Wake_county <- read.csv("http://tiny.cc/dcf/street-addresses.csv", stringsAsFactors = FALSE)
  1. The file http://tiny.cc/dcf/CMS_ProvidersSimple.rds has street address of about 900,000 medicare service providers. Download the file to save it on your own system, then read it in under a convenient name.
download.file(url="http://tiny.cc/dcf/CMS_ProvidersSimple.rds",
              destfile = "YourNameForTheFile.rds")
Medicare <- readRDS("YourNameForTheFile.rds")

Street words (e.g. “ST”, “LANE”) are easy for a human reader to recognize. Look through a few dozen of the addresses to identify some common ones. You can put these into a regex, separated by the or symbol so that the match will occur when any of the patterns are detected, e.g. "ST|RD|ROAD".

This will be very easy for the most common street words. The hard part is to find the rarely used street words. To help identify such addresses, filter out the ones that match your existing pattern. Then look through the ones that make it through the filter to see other words that you would like to add to your pattern.

This is an iterative process. Every time you extend your street-word regex pattern, you may encounter cases you didn’t notice previously in the addresses that don’t match the pattern.

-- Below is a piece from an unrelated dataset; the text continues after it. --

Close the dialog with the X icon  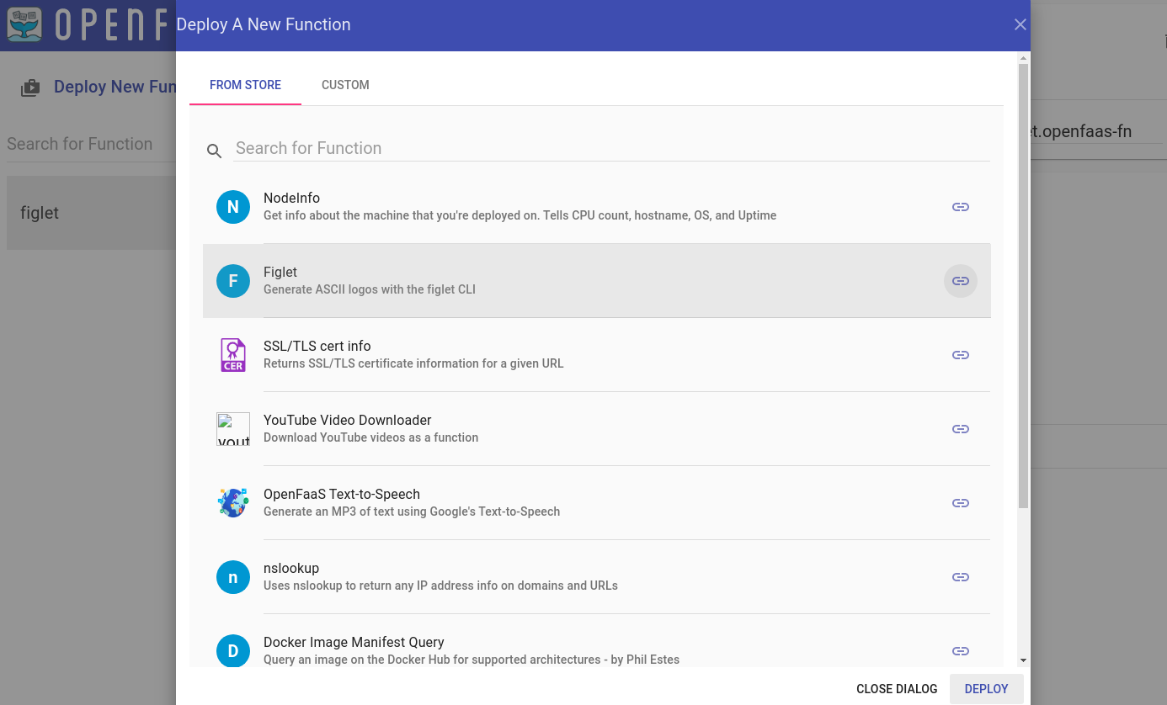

To get you started, read the following R statements. Next to each line, give a short explanation of what the line contributes to the task. For each of the regexes, explain in simple everyday language what pattern is being matched.

pattern <- "ST|RD|ROAD|CT|BLVD)"
LeftOvers <-
  Wake_county %>% 
  filter( ! grepl(pattern, address),
          ! grepl(" BOX ", address)
  )

              address  
1 2117 MARINER CIRCLE  
2      101 EPPING WAY  
3   04-I ROBIN CIRCLE  
4      NCSU B0X 15637  
5    4719 BROWN TRAIL  
… and so on for 2316 rows.
 
The LeftOvers table.

When you have this working on the small sample, use a larger sample and, eventually, the whole data set. It’s practically impossible to find a method that will work perfectly on all new data, but do the best you can.

For carrying out our survey of address street types, it’s not sufficient to know that an address matches any one of a number of possibilities. You need to know which particular possibility it matches. To set this up, first modify your pattern mark the part you want to extract. Surround that part by parentheses. In the very simple pattern, this would look like

pattern <- "(ST|RD|ROAD|CT|BLVD)" # Note the parentheses!

                     address street_word
1        4558 B CAPITAL BLVD        BLVD
2   26151 LAKESHORE BLVD 824        BLVD
3              NCSU BOX 4686        
4                  PO BOX 64        
5        2117 MARINER CIRCLE        
6          6201 DAYBROOK CIR        
7         14002 GOVERNORS CT          CT
8       2601 W FRATERNITY CT          CT
9  7809 PRINCE GEORGES DRIVE        
10 8900 DEERLAND GROVE DRIVE        
… and so on for 15,483 rows.
 

This pattern will match exactly the same cases as the original: the parentheses are not part of the pattern. Instead, the parentheses are used by data verbs such as tidyr::extract() which will pull the matching component into a new variable. For example, here is a test of the simple pattern:

Test_1 <-
  Wake_county %>%
  tidyr::extract(address, into = "street_word", 
                 regex = pattern,
                 remove = FALSE) 

You can see at a glance that the simple pattern is not capturing the circles and ways.

Your turn: In your report, implement your method and explain how it works, line by line. Present your result: how many addresses there are of each kind of road word?